Carnegie's track racing program became even more popular during the 1960s and 1970s with the Caulfield Cup on Wheels, becoming the leading race for amateur cyclists in Melbourne. The event was often held on the same night as the Melbourne Cup on Wheels, an equivalent race for professional cyclists.

In 1984, Carnegie Amateurs Cycling Club merged with Brighton-South Caulfield Professional Cyclists Association to form Carnegie Caulfield Cycling Club.

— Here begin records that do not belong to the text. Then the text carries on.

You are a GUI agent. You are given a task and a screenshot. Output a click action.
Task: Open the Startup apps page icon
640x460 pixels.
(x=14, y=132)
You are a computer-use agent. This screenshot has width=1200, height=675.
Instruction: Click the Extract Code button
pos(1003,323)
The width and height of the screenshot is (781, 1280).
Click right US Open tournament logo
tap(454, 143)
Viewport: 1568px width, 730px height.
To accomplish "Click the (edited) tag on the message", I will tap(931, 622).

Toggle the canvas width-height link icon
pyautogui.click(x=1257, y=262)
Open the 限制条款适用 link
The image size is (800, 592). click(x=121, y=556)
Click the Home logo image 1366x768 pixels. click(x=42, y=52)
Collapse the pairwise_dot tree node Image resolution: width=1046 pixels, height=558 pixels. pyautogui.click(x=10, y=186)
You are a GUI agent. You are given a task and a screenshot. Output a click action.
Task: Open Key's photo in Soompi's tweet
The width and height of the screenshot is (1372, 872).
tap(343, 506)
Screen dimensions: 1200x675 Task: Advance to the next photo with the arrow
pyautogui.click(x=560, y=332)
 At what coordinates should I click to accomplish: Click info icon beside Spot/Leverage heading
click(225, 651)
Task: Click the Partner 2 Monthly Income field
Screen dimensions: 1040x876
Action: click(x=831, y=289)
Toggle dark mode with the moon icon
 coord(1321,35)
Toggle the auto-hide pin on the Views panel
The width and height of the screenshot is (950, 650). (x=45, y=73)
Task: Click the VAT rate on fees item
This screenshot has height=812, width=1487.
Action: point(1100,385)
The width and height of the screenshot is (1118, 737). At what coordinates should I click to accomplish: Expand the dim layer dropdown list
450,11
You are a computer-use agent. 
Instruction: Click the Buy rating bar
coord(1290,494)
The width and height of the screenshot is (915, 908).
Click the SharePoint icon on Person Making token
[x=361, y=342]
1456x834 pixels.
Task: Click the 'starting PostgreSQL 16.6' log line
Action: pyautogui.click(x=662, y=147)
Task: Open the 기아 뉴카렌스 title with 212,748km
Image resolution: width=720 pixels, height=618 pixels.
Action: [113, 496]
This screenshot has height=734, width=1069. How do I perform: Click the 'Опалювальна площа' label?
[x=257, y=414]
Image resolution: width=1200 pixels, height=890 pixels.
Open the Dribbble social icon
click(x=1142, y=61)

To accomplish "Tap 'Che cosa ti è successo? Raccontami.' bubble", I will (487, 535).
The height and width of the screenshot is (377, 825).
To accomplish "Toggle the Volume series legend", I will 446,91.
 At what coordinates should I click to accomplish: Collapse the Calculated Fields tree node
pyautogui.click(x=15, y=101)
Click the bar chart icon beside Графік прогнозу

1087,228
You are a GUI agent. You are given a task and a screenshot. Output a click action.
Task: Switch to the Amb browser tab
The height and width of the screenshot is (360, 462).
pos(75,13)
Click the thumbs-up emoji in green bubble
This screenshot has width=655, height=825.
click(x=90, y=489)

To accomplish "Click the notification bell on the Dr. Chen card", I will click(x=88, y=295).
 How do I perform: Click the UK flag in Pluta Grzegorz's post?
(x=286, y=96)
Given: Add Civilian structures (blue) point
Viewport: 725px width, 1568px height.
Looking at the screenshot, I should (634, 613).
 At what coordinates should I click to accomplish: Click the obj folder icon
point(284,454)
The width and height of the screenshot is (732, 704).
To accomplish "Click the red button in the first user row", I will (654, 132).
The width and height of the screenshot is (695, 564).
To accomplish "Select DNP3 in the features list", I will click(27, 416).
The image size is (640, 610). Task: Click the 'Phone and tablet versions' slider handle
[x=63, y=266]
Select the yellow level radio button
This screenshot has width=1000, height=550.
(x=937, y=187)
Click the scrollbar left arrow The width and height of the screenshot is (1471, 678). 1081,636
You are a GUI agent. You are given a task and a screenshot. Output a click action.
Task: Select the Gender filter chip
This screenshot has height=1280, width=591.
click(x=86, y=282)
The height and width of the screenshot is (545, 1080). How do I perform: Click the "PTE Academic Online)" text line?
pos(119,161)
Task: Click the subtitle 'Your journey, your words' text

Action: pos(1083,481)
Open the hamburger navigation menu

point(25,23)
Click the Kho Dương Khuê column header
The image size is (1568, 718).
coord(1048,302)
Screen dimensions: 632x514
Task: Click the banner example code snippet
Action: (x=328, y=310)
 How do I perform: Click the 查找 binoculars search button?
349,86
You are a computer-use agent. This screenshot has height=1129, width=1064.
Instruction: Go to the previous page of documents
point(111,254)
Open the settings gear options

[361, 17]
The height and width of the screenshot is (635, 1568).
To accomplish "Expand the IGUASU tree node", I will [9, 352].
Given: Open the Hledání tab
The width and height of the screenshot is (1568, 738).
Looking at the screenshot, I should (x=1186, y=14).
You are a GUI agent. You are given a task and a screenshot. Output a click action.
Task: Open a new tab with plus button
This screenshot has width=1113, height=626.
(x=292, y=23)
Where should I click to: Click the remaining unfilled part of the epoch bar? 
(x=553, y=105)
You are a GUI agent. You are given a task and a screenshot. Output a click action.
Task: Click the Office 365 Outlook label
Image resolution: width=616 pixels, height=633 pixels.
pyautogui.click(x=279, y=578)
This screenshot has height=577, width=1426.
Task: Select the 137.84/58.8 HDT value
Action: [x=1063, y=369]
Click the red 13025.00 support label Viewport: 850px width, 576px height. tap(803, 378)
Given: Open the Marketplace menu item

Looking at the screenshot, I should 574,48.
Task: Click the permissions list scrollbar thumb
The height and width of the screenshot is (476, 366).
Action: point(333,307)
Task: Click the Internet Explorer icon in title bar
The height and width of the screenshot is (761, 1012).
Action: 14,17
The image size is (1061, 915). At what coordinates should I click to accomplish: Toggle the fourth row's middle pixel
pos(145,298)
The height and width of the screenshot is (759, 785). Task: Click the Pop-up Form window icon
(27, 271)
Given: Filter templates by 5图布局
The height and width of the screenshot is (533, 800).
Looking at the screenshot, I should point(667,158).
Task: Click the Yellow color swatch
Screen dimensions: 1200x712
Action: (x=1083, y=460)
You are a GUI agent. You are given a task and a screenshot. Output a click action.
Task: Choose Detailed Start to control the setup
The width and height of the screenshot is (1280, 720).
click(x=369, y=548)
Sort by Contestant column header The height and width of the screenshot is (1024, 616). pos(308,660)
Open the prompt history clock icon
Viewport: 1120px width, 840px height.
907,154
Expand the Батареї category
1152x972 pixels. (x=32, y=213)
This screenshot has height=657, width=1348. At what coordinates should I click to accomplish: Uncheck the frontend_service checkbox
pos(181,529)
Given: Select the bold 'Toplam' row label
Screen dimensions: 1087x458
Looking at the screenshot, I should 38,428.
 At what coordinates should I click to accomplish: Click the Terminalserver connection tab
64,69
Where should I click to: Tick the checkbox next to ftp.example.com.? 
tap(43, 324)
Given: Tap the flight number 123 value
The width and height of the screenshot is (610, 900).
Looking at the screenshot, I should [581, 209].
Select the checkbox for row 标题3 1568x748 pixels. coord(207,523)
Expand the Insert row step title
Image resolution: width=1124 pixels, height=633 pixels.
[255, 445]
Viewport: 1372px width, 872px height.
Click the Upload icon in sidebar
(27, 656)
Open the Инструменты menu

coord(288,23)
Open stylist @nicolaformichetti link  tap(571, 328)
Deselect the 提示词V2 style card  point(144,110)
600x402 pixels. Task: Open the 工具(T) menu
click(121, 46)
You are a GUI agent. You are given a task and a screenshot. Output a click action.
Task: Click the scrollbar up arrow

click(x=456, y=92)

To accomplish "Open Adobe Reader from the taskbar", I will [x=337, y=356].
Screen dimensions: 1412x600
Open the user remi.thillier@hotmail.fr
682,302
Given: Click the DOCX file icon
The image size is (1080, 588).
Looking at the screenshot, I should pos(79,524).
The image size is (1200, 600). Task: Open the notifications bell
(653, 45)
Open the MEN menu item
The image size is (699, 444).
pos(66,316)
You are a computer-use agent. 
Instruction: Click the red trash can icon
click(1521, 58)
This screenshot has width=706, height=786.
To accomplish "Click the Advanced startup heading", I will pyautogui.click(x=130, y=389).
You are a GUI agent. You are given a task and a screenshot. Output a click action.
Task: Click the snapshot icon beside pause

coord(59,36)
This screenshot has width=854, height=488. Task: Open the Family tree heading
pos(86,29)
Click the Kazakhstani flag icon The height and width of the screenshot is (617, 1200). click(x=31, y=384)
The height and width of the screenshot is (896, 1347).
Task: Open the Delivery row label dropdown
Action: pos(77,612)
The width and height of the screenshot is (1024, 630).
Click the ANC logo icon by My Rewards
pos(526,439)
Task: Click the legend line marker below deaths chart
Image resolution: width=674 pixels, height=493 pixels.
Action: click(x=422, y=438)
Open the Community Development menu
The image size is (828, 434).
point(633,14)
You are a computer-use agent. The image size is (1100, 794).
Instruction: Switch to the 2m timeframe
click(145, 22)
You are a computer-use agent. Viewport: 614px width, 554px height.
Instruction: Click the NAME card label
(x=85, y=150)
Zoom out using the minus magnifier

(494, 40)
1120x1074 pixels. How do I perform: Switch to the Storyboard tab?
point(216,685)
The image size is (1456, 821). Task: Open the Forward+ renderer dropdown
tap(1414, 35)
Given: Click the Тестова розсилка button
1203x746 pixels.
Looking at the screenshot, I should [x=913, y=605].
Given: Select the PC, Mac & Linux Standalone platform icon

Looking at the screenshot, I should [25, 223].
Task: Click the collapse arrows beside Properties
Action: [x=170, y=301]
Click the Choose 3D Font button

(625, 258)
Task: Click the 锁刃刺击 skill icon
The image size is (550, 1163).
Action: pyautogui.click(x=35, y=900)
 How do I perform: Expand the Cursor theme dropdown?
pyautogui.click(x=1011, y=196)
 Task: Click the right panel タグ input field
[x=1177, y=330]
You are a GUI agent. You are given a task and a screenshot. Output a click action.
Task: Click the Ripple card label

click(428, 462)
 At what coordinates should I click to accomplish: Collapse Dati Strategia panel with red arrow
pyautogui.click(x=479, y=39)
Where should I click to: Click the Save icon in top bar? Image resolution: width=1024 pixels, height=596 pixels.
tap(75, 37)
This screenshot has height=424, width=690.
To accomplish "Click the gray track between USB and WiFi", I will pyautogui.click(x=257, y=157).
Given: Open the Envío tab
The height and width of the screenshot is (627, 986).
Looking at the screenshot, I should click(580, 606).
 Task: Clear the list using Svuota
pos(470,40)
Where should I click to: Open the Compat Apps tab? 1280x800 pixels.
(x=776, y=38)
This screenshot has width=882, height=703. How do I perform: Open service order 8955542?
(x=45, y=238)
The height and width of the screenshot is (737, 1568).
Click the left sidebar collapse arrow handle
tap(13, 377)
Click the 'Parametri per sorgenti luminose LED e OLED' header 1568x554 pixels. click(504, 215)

More recently, the club's summer criterium racing has increased in popularity, attracting some of the best riders in the world. Club racing is regularly covered in leading cycling publications.

==Racing==
The club hosts a range of races over the course of the year. In summer, criterium races are held on Sunday mornings at Glenvale Crescent and Tuesday evenings at Sandown Raceway. The club also holds track racing and training during summer. Over winter, the club runs longer road races east of Melbourne.

===Criterium racing===
Between October and April each summer, Carnegie Caulfield holds weekly criterium races on Sunday mornings at Glenvale Crescent, Mulgrave and on Tuesday evenings at Sandown Raceway. Races are typically between 45 and 60 minutes and are conducted on circuits with little to no vehicle traffic. Racing caters for all levels of riders, from elite male and female professionals to juniors and novice riders. Over 300 riders often attend a day's racing.
At the elite end, A Grade has hosted some of the world's best riders, including:
- Tour de France yellow jersey winner, and UCI World Road Race Champion Cadel Evans
- Tour de France yellow jersey winner, Olympic Gold Medallist, UCI World Pursuit Champion and World Hour Record Holder Sir Bradley Wiggins
- Tour de France green jersey winner Baden Cooke
- Vuelta a Espana King of the Mountains winner Simon Clarke
- Giro d'Italia King of the Mountains winner Matt Lloyd
- Milan–San Remo and Liège–Bastogne–Liège winner Simon Gerrans

Glenvale Crescent has also hosted some of the world's leading female riders, including:
- Olympic Road Race Gold Medallist, UCI World Road Race Champion, Nicole Cooke
- Olympic Road Race Gold Medallist, Elizabeth Tadich
- Olympic Road Race Gold Medallist, Kathy Watt
- World Individual Pursuit Champion, Katie Mactier
- Two-time winner of UCI World Cup Anna Millward

For most of the season, women race alongside men, with prizes paid for the first 3 women across the line in each grade. Prizes can expand to more racers depending on the number of total participants. There are also 2–3 women's only races held over the course of the summer criterium racing season.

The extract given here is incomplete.